THE PROBLEM:
Using the data that follows, output only the lines from the line with "Click the 'Locally" up to and including the line with "Given: Open the 메모 memo tool", exactly, leaving pictures aside.

(Stored data entries)

....................

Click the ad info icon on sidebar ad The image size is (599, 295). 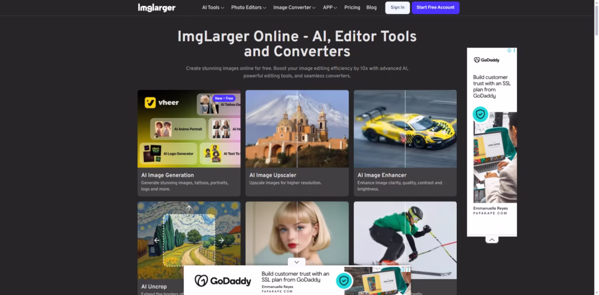click(x=509, y=51)

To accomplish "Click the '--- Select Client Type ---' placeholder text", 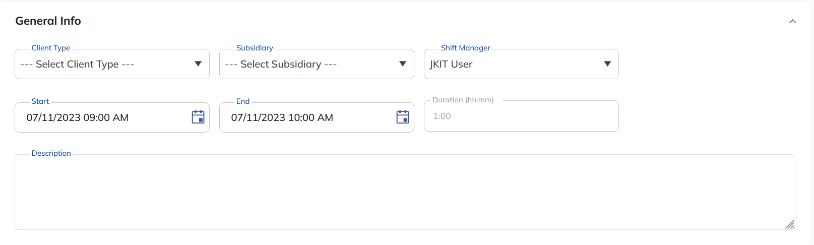I will coord(77,65).
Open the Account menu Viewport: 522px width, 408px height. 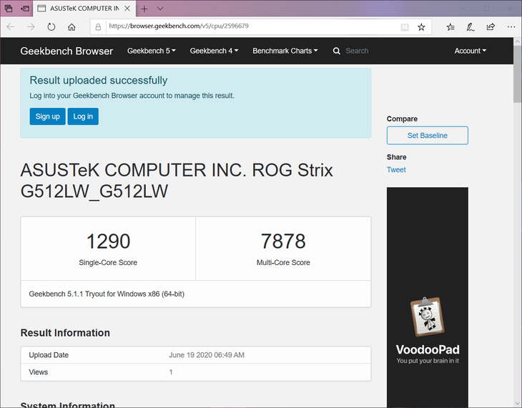coord(470,51)
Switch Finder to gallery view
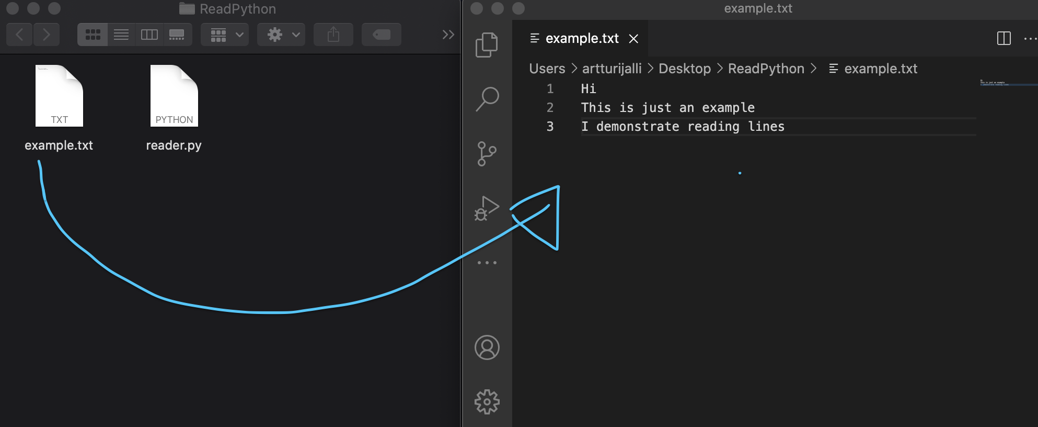This screenshot has height=427, width=1038. (x=177, y=35)
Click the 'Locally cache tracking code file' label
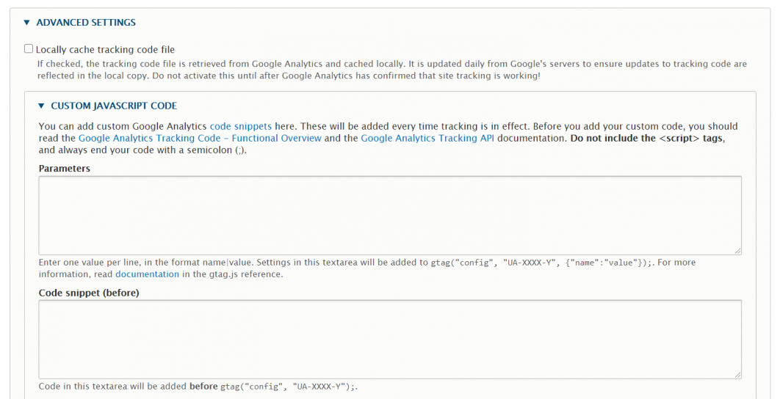 [x=105, y=50]
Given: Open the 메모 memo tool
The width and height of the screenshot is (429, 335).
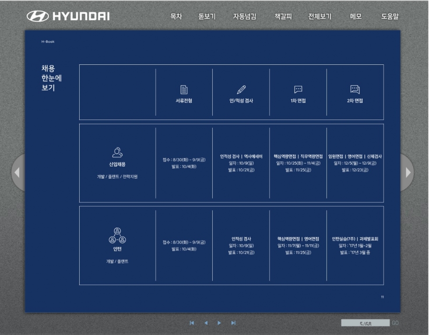Looking at the screenshot, I should click(356, 17).
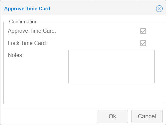The image size is (166, 125).
Task: Click the checkmark beside Lock Time Card
Action: tap(143, 43)
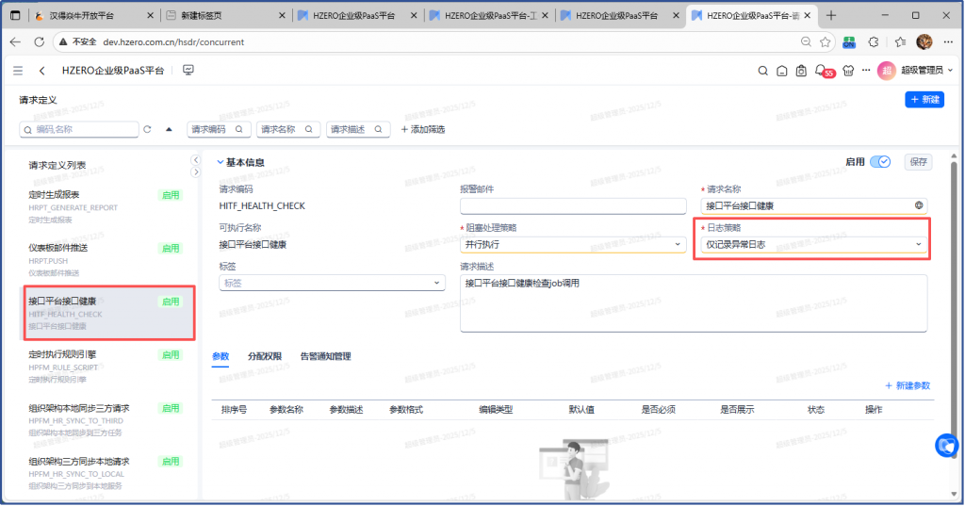Click the 报警邮件 input field
Viewport: 965px width, 506px height.
(573, 206)
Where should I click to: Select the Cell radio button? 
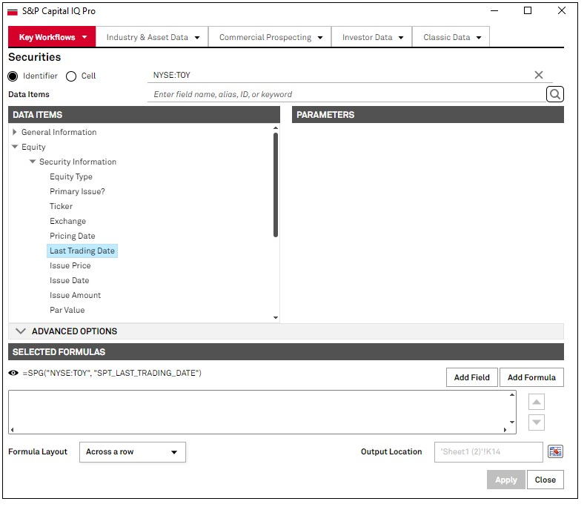71,76
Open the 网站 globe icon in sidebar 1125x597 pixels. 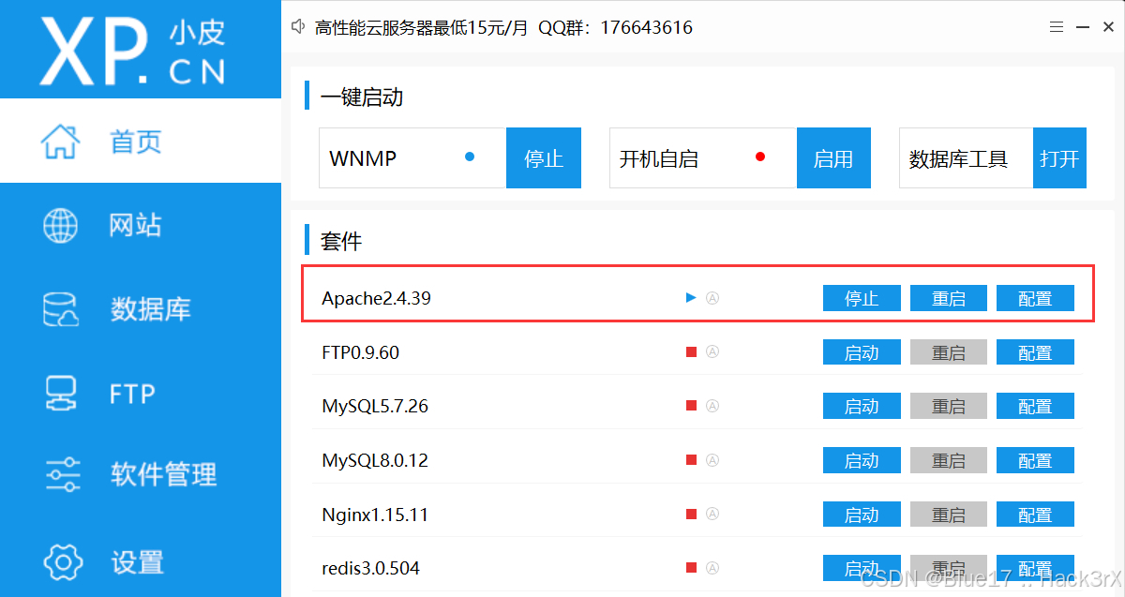(x=60, y=225)
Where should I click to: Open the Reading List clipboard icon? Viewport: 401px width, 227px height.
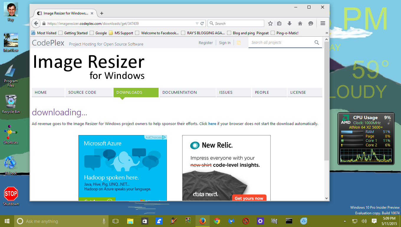(279, 23)
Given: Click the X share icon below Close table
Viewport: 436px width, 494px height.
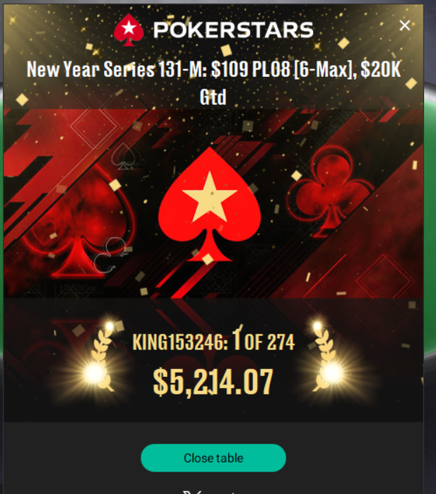Looking at the screenshot, I should (x=192, y=492).
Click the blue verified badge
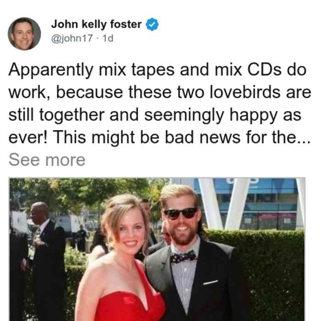 coord(152,24)
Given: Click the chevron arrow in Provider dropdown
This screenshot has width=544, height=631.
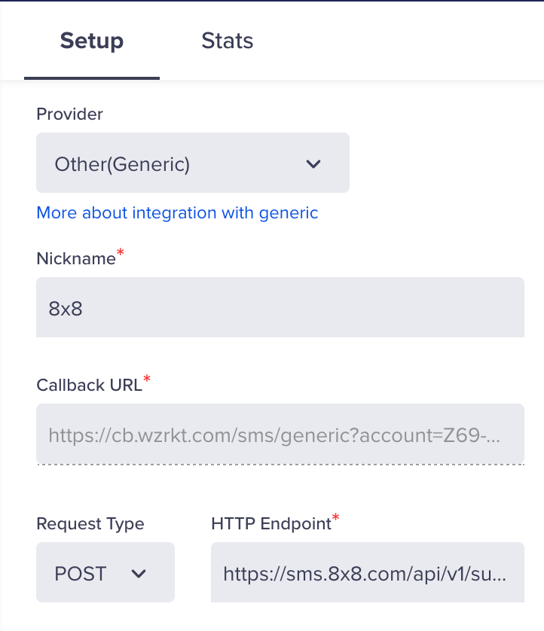Looking at the screenshot, I should (314, 163).
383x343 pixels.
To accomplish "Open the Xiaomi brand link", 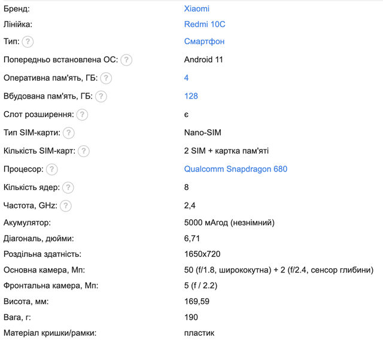I will point(197,9).
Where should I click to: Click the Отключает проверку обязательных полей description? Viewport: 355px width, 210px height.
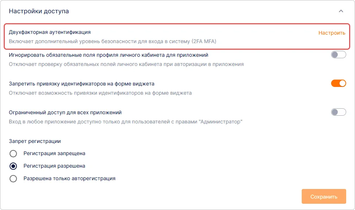(x=126, y=64)
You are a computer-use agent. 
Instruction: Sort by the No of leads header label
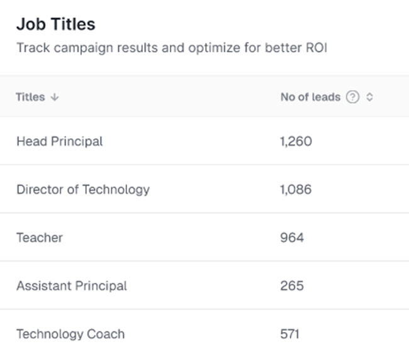(310, 97)
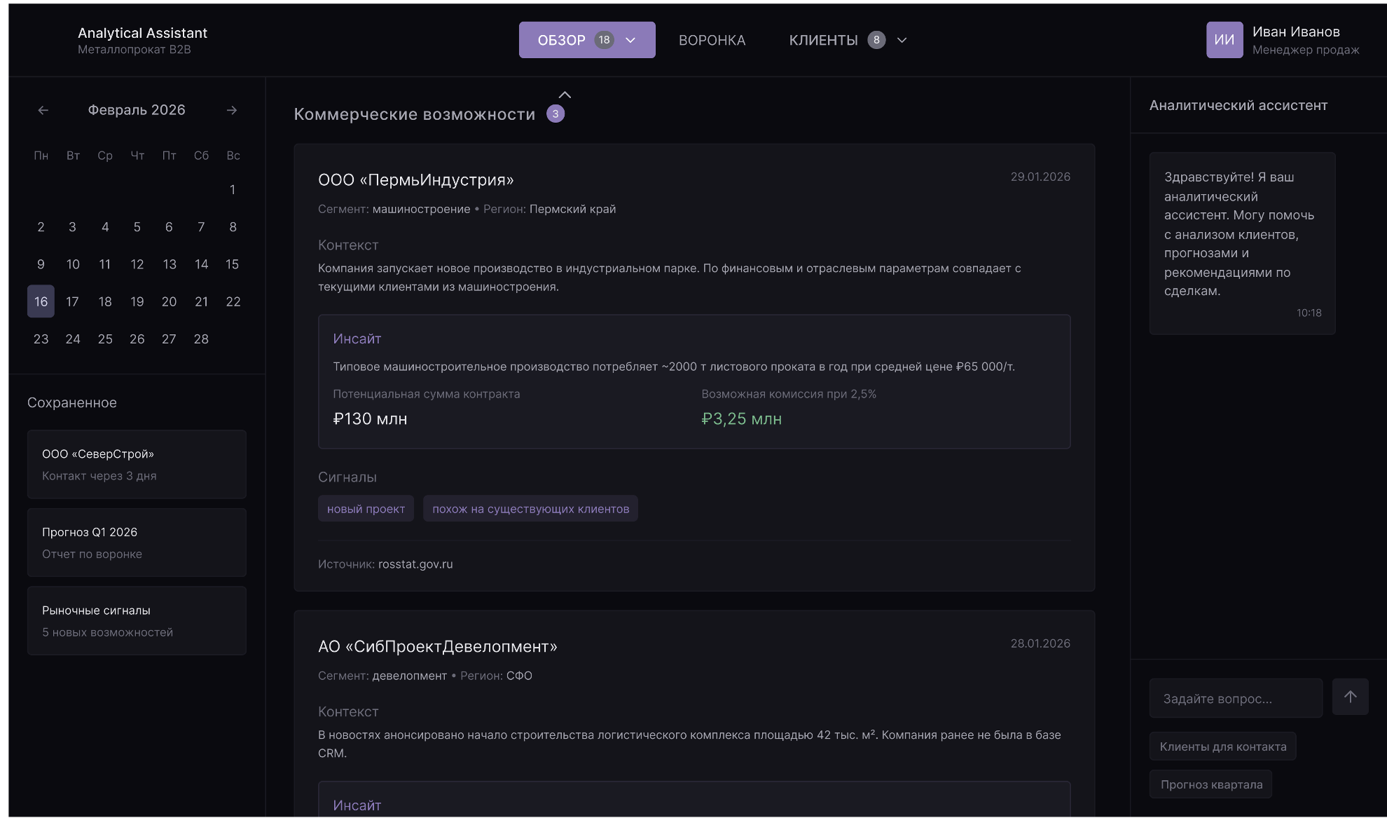The height and width of the screenshot is (818, 1387).
Task: Expand the КЛИЕНТЫ dropdown chevron
Action: click(902, 40)
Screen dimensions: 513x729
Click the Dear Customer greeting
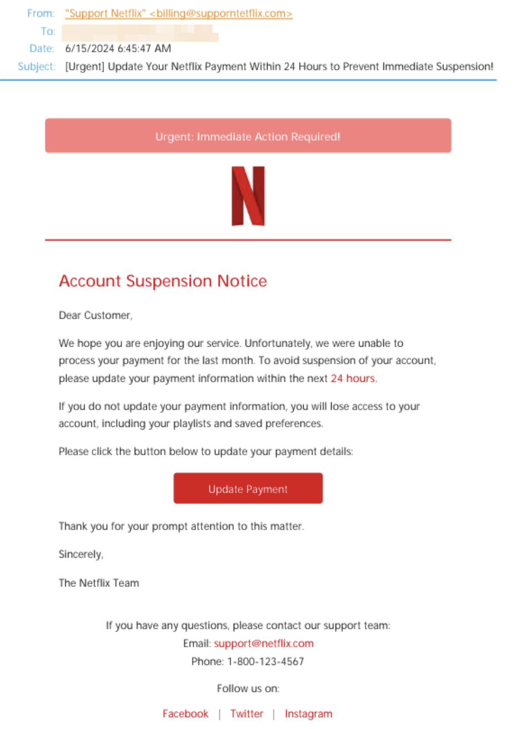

....................

SOLUTION FOR THIS TASK:
Click the 'Locally cache tracking code file' label
 [x=105, y=50]
Given: Open the 메모 memo tool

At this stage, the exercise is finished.